Napoleon Hill observed that….
The great artists, writers, musicians and poets became great because they acquire the habit of relying upon the still, small voice that speaks from within, through the faculty of creative imagination. It is a fact well known to people who have keen imaginations that their best ideas come through so-called “hunches”.
Napolean Hill shared about how one inventor from Maryland, the late Dr. Elmer R. Gates, came up with over 200 patents. Gates would sit in his soundproof laboratory holding a pad of writing paper and shut off the lights. In the dark, he would ponder on the known factors of the invention on which he was working for hours. He remained in the same position until ideas began to “flash” into his mind.
On one occasion, ideas came so fast to Gates that he was forced to write for almost three hours. When the thoughts stopped flowing, he proceeded to examine what he has written. He realised that they contained a minute description of principles, with no parallel among the known data of the scientific world. What was amazing was that the answer to his problem was intelligently presented in those notes.
Naaaaahhh? Don’t believe? Think that he is an exception?
Let me quote you another two examples.
The greatest inventor of our time, Thomas Alva Edison, used a similar technique and he apparantly did it through sleeping. Edison was awarded 1368 distinct patents and invented, the incandescent light bulb, the phonograph, the film projector, and the first motion picture. Edison had a secret – he would always take frequent naps in the middle of the day.
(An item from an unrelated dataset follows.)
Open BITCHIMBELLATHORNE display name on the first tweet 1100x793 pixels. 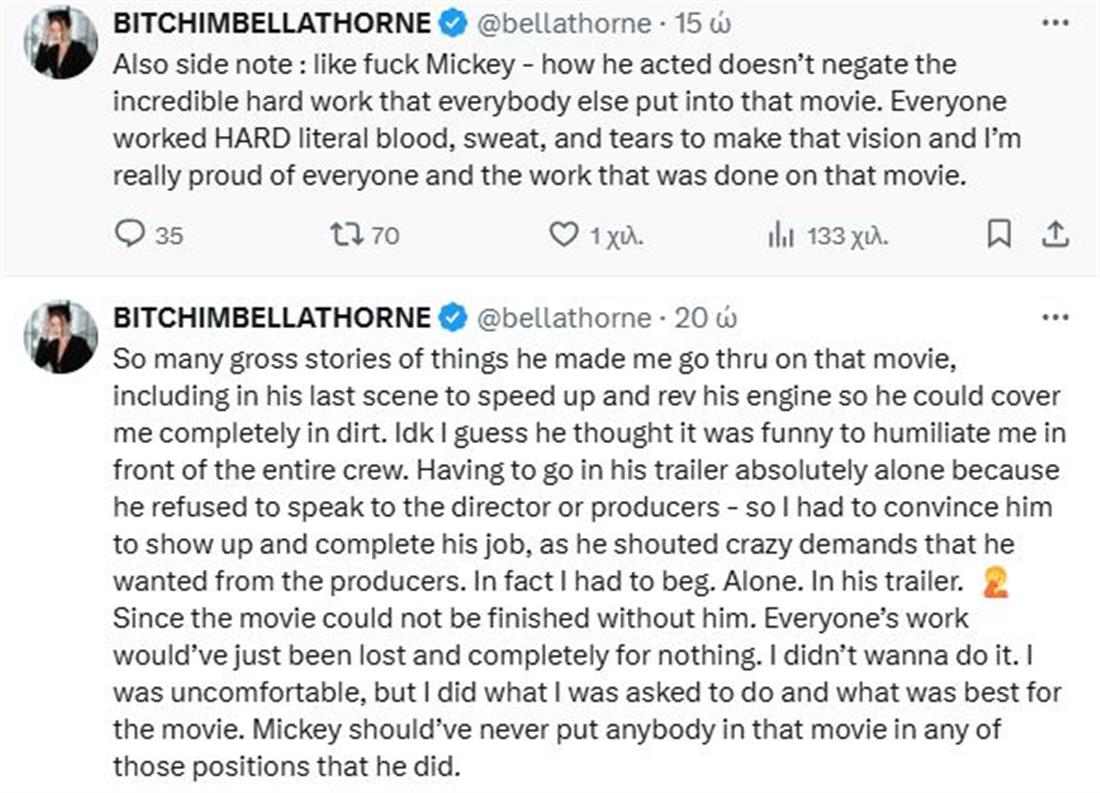tap(272, 23)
Edison was known to have said, “Ideas come from space. Well, it is likely that he came up with several ideas while at the alpha state.
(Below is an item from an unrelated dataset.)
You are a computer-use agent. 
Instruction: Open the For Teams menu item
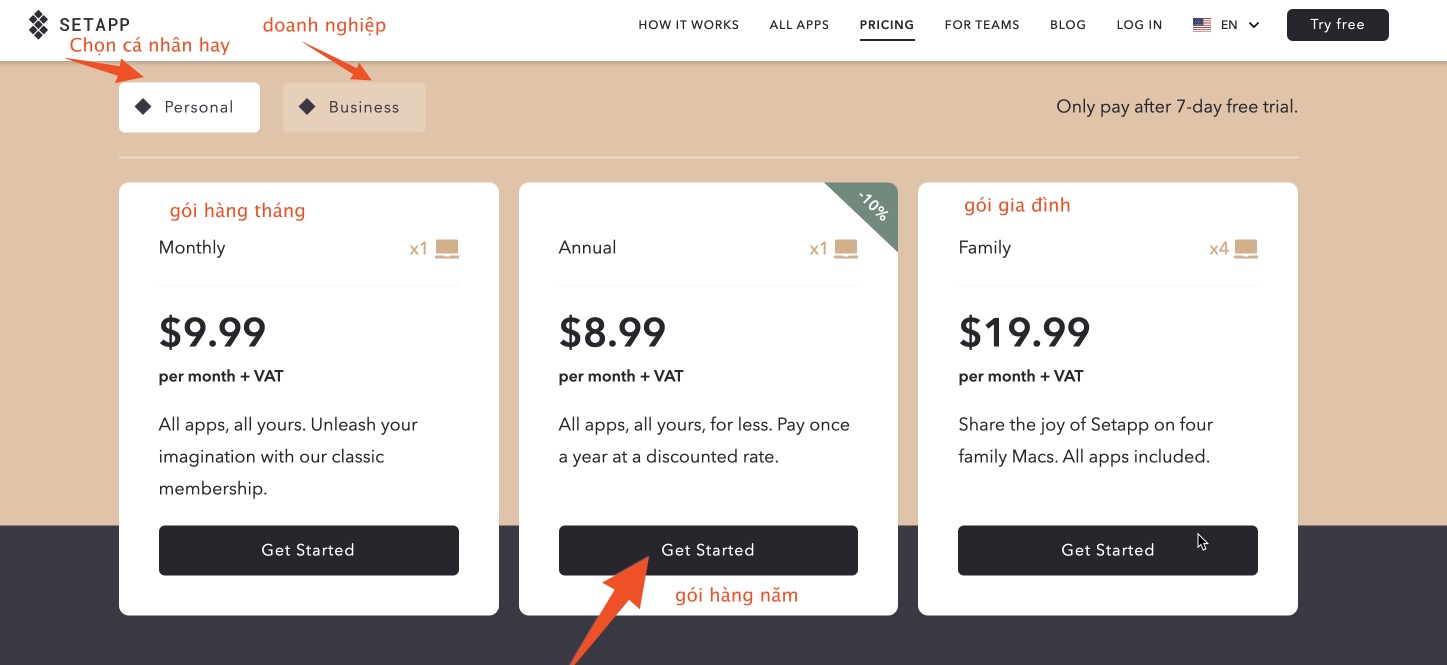point(982,25)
Then, there is Richard Bach, the author to the best selling book, Jonathan Livingston Seagull. He revealed in an interview in 1972, that he wrote two-thirds of the book in a dream-like state.
And there are plenty more testimonials provided by graduates from The Silva Method. In the Silva Method program, you are also taught how to use dreams to get answers to the problem that you are seeking for. At the alpha and theta level, you are tapping into sources of knowledge not available at the waking level. Ideas won’t just be coming to you by mere coincidences but because you programmed for them.
Knowing that the answers can possibly come from within has been a helpful insight to me. Previously, I have always tried to analyse problems logically. However, there have been times when I got frustrated because I could not come up with something viable. I would then try my best to force out a solution and hope for the best.
I am no genius yet – unlike Thomas Edison, Dr Gates or Richard Bach. However, through their examples, I have learnt that there is another way of getting ideas and inspiration and definitely a far better one. I learnt now that it is best not to hold on too tightly to a problem. The best ideas come from the creative or subconscious mind, which I am learning to tap more from.
I’m also hoping to teach these concepts to my kids. Min, in particular, has been producing beautiful art work. It is highly apparent that she is creative. I hope to be able to teach her to access her creative mind not just for doing art but for a whole range of practical life issues.